On 24 September 2021, the British Laryngological Association hosted its virtual annual conference, with an international speaker line-up to review the latest evidence and trends in the field of laryngology.
Unique insights were shared, including Chadwan Al-Yaghchi (Imperial College Healthcare) discussing his favoured approach to voice feminisation surgery using the modified Wendler glottoplasty, “boosted” with the addition of laser assisted voice adjustment (Image 1). He also detailed the necessity of focused speech therapy to enhance voice alteration in this patient cohort.
Further niche expertise were presented by Nick Gibbins (University Hospital Lewisham) in a fascinating understanding of how muscle tension affecting the larynx may originate from remote musculoskeletal disorders, such as pelvic malalignment. And if ever the necessity for a holistic assessment of the patient was advocated, further weight to the reflection voice gives to systemic health was added by Mariline Santos (Porto); whose free paper presentation detailed the link between presbylarynx and diabetes or chronic respiratory illnesses, as well as psychiatric disorders.

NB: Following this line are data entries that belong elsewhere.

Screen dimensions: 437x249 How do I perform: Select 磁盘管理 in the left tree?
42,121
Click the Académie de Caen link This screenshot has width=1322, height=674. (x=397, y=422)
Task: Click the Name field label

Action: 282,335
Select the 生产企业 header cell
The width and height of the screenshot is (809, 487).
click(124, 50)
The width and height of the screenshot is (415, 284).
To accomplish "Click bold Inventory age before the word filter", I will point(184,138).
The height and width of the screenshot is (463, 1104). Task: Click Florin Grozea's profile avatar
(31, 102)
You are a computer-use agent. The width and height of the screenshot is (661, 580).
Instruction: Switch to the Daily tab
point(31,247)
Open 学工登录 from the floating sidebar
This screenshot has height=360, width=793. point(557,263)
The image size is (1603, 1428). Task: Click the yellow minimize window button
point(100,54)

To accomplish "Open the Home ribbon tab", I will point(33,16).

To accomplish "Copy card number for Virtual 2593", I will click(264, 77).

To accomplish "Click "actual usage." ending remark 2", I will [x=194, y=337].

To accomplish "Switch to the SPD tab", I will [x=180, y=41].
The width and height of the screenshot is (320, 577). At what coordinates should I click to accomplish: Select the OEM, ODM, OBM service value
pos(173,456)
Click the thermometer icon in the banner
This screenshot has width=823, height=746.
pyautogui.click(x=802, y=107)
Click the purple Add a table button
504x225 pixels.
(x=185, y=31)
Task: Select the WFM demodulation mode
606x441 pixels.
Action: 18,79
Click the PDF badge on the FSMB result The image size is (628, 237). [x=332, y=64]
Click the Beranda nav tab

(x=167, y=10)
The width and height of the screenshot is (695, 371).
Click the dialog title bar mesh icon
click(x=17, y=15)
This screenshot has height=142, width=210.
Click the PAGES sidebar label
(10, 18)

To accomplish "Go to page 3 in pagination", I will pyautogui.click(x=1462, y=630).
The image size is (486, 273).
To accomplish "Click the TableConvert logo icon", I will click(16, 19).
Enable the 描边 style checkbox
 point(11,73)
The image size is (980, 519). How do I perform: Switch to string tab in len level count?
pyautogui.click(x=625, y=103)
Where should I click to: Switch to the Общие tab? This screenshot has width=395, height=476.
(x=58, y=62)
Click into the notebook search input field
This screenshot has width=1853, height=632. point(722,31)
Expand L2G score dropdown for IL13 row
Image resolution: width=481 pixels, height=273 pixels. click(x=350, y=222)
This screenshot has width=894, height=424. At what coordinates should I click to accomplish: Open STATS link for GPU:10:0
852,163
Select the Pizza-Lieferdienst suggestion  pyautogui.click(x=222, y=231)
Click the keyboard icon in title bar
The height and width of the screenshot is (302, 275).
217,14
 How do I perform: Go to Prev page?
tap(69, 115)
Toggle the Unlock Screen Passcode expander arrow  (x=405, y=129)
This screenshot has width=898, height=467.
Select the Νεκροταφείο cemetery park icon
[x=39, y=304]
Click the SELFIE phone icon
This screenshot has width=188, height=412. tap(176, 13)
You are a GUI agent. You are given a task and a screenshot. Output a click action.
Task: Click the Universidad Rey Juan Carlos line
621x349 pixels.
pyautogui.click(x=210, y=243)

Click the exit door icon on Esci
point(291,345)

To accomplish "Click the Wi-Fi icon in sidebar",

Demonstrating the ever-adapting and progressive field of operative laryngology, Markus Hess (Hamburg) presented his experience of unleashing the potential of the TruBlue 445nm laser (a product of the sponsor, Neomed) – in particular, its contact-cutting ability and improved access to so called blind-spots thanks to the combination of its flexible fibre and conjunctive use with endoscopes (Image 2). Novel uses of established technology are also being developed in the field, such as the emerging role of ultrasound and high-resolution pharyngeal manometry in the assessment of dysphagia (presented by Jodi Allen, London, and Ashli O’Rourke, South Carolina; respectively).
Following on from BLA President Prof Guri Sandhu’s presentation at the ELS Congress earlier in the year, Jonathan Fishman (University College London) provided a comprehensive update on the impact of COVID-19 on practising laryngology and on the larynx itself. This reviewed the comparative aerosolisation of speaking, singing, coughing and sneezing, as well as the absence of an increase in aerosolisation caused by flexible laryngoscopy per se. Intraoperative ventilatory techniques were also scrutinised. He rounded off by detailing the multiple theories to explain laryngeal disease and dysfunction after COVID infection, whilst acknowledging that there is still much that is unknown about the exact mechanisms involved.
As more is learned about the virus, we hope that it won’t curtail our ambitions to meet face-to-face for further educational programmes; including the return of the BLA-affiliated ‘Cutting Edge Laryngology’ Conference this time next year.